## Instruction
Rewrite the lines from the one containing "Where should I" through the one containing "tap(36, 34)" as a two-column CSV with the headers request and answer. Give one row per request, put each value in a single quoted field with line breaks turned into spaces, and omit the pictures.

— START Input for this task —

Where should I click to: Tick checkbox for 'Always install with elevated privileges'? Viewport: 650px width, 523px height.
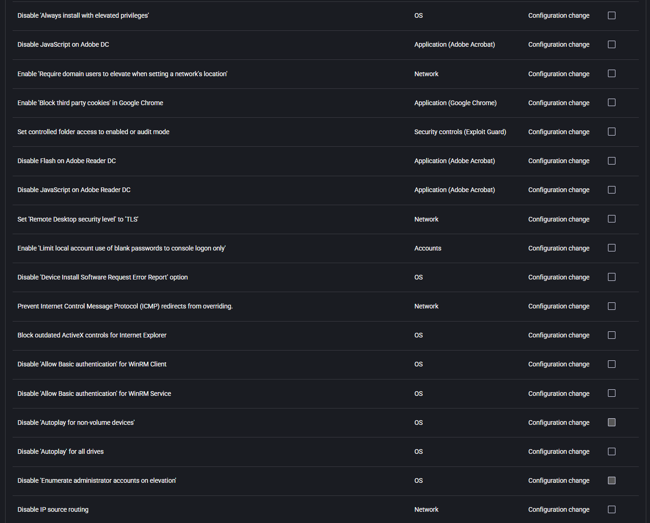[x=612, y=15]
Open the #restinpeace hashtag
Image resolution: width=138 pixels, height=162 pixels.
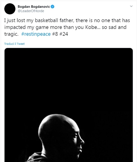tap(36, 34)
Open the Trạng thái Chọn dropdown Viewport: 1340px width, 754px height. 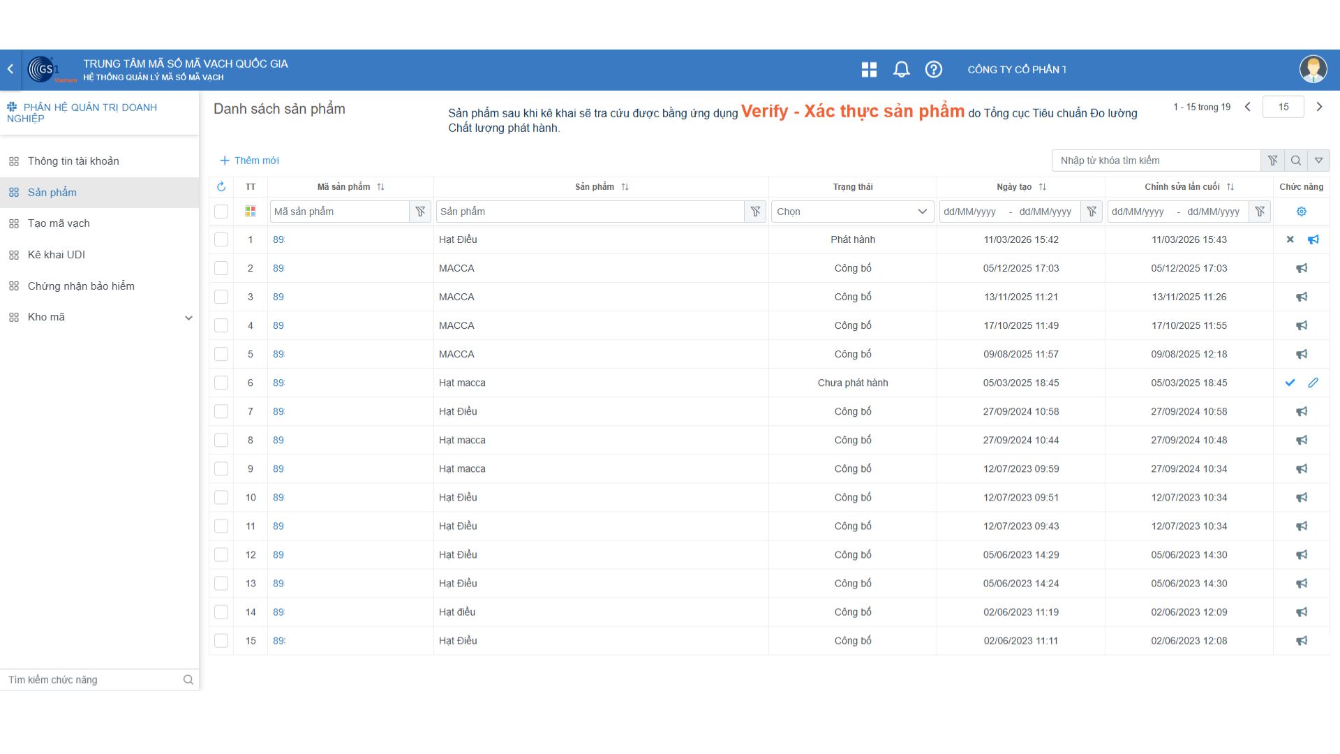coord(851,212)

— END Input for this task —
— START Input for this task —

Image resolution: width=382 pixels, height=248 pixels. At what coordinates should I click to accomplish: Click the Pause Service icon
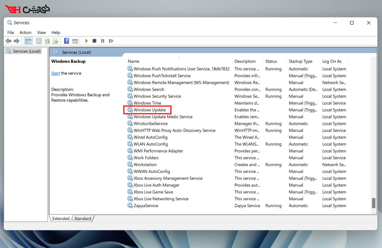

— END Input for this task —

## Result below
request,answer
"Where should I click to: Tick checkbox for 'Always install with elevated privileges'? Viewport: 650px width, 523px height.","[x=612, y=15]"
"Open the #restinpeace hashtag Image resolution: width=138 pixels, height=162 pixels.","tap(36, 34)"